La carta d’identità racconta che è trascorso un secolo, ma per Rita Vellar di Roana il tempo sembra essersi indubbiamente fermato.
Eppure dietro a quel portamento ancora fiero ed elegante, si cela una vita di travagli e di preoccupazioni che avrebbero piegato schiene ben più forti: non la sua, che seppur esile fuscello ha resisto caparbia e tenace a mille tempeste e ancora conserva lo spirito curioso e la lucidità di una giovanotta.
Quarta di sette figli, quando nacque il 24 aprile 1921 sotto le lamiere di una baracca costruita alla meno peggio dai genitori rientrati dal profugato, portò per mesi le conseguenze della spagnola che la madre aveva contratto. Da adolescente lasciò la famiglia per prestare servizio come inserviente presso alcune famiglie del padovano, ma altre sofferenze la attendevano. Con l’avvento della Seconda Guerra mondiale infatti, la giovane Rita finì in Germania dove nonostante una forte intossicazione alimentare che la debilitò fino a ridurla ad un straccio, trovo comunque la forza di camminare per oltre 800 chilometri col suo carretto pur di rientrare in patria.
Anche il matrimonio le riservò ben poche gioie: il marito Guerrino costretto a girare il mondo pur di sbarcare il lunario e lei sola ad accudire 5 figli, tre maschi e due femmine (Ferdinando, Giuseppe, Rosa Maria, Maria Lucia e Aldo), concepiti nelle poche settimane che il suo uomo riusciva a concedersi in Altopiano, una volta rientrando dal Belgio, le altre addirittura dalla lontana Australia. Avrebbe dovuto seguirlo anche lei, ma i postumi dell’intossicazione prima e i figli poi la costrinsero a crescere da sola la famiglia, famiglia che con tutte le difficoltà di un’assenza così prolungata potè riabbracciare il padre solo nel 1959.
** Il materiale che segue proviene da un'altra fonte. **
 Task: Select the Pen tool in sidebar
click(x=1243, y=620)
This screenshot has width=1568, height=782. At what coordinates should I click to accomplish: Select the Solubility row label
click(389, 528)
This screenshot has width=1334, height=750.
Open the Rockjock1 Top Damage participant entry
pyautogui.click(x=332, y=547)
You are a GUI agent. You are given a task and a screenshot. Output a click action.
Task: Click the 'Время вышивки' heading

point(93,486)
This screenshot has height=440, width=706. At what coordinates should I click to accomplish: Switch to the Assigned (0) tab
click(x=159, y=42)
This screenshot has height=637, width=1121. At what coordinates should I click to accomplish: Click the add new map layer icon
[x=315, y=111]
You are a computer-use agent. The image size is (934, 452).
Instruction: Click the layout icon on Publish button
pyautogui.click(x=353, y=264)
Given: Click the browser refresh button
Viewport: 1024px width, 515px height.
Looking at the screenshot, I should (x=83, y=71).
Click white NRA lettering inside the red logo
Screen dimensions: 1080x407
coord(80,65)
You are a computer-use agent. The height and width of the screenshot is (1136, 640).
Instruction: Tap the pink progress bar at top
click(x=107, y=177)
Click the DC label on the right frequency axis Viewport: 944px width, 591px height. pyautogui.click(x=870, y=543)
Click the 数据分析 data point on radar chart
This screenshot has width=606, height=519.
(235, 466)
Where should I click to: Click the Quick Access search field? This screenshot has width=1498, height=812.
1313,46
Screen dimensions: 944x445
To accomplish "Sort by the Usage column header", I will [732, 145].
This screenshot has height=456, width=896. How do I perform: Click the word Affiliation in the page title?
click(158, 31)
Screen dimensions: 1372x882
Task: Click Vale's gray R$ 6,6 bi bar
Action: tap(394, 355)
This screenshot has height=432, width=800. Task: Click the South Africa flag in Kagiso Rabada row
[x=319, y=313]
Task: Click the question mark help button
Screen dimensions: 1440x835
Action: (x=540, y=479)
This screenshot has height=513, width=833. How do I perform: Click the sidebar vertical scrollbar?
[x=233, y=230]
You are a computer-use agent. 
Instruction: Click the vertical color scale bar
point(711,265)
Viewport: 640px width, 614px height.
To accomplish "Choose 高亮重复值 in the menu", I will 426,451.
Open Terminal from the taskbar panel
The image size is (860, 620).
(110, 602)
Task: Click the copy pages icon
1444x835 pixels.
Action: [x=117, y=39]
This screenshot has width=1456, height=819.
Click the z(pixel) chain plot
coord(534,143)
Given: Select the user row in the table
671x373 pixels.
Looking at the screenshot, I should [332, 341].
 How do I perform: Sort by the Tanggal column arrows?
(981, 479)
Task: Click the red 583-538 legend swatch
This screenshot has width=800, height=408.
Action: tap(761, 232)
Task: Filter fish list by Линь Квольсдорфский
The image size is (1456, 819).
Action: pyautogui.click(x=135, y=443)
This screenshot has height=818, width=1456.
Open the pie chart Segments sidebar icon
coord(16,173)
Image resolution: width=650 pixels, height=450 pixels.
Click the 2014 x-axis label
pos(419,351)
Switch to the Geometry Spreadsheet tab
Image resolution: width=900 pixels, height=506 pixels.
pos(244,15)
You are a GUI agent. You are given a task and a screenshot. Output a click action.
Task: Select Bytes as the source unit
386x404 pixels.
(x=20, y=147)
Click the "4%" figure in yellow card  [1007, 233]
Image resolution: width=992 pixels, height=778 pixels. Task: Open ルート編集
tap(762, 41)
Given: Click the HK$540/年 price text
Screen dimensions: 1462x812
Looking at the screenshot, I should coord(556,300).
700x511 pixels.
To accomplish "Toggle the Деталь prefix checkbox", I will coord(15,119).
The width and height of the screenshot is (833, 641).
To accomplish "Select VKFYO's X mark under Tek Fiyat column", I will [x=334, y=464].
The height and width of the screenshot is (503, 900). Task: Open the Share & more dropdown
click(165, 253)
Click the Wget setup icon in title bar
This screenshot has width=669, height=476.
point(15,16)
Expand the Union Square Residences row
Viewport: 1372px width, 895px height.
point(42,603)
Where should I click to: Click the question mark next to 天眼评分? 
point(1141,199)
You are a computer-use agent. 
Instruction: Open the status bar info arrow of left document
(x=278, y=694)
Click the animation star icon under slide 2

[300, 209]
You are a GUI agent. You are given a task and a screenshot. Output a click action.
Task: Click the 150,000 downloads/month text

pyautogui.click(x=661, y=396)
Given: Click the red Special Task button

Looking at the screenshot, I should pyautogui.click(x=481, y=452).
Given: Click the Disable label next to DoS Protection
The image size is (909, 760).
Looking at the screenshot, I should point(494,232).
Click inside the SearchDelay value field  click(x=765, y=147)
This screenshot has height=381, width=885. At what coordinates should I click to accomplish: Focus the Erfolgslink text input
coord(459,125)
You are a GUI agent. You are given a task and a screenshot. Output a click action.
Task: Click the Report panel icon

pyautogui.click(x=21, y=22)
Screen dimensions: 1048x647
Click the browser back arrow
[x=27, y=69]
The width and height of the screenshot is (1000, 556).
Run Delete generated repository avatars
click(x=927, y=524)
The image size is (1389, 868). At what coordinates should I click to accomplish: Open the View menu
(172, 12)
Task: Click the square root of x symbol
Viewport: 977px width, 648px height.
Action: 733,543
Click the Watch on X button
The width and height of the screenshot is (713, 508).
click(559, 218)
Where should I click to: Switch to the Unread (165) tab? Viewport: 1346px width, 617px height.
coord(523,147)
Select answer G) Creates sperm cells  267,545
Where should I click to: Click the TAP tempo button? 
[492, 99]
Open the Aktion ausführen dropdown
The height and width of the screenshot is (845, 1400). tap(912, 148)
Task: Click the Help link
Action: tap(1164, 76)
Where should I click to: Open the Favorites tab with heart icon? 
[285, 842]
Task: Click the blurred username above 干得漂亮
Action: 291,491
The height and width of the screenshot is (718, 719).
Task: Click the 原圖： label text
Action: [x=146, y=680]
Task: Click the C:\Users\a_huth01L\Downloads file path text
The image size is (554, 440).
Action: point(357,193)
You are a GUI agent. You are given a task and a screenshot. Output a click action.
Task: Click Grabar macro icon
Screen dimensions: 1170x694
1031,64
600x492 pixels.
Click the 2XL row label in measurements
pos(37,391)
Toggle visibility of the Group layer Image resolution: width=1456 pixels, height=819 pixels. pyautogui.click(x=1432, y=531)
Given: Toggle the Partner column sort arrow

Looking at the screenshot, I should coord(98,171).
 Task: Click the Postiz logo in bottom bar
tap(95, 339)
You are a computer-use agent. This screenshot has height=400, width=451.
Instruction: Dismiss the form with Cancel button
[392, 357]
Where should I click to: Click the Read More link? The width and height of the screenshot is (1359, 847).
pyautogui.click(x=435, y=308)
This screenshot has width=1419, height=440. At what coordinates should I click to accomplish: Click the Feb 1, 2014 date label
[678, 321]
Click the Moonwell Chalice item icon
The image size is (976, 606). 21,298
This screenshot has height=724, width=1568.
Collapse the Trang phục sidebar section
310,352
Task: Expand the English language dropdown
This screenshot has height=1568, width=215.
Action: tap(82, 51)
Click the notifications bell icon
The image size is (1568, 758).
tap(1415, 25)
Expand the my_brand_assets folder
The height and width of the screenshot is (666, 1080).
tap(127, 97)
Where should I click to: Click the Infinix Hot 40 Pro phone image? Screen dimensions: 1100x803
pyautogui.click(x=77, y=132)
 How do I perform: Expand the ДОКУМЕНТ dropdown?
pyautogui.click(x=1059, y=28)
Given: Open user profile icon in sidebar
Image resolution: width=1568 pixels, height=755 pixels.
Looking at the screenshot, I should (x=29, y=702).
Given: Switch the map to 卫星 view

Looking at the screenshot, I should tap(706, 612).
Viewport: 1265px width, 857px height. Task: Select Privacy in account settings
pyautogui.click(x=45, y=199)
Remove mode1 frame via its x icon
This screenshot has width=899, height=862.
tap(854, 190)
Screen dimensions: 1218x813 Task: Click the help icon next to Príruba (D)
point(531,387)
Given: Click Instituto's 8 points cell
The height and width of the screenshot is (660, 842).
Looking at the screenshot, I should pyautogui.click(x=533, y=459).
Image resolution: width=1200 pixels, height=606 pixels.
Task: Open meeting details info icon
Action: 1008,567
E può ben dirlo Rita, che tra l’altro ha già ricevuto la prima dose vaccinale senza alcun problema e non vede l’ora di ricevere la seconda. “La mia generazione ne ha viste così tante che certo non è il vaccino a farmi paura. Penso ai nostri giovani, al loro futuro: una volta eravamo poveri, poverissimi, ma contavamo sulle cose semplici della vita e sul rispetto verso la natura che nella sua ciclicità ci ha sempre aiutati: ora l’uomo sta distruggendo tutto, ci stiamo condannando con le nostre mani e questo mi fa tanta paura. Prego sempre che qualcuno da lassù intervenga”.
Una fede inossidabile e una tempra che l’hanno portata a tagliare quota 100: oltre all’affetto dei suoi cari per l’occasione le si è stretta attorno benchè virtualmente l’intera comunità del paese dell’Altopiano, dove tutti la conoscono e la apprezzano. Ad abbracciarla anche Laura, 89 anni, l’ultima delle sorelle appositamente salita a Roana per la festosa ricorrenza.
E alla domanda se è ancora autonoma nelle faccende quotidiane, nonna Rita non si è fatta trovare impreparata: “Mi lavo e riassetto la stanza da sola – conclude determinata – “solo mi portano da mangiare, ma tre volte la settimana: per il resto faccio da me, ci tengo a gustare ancora il sapore della mia cucina”.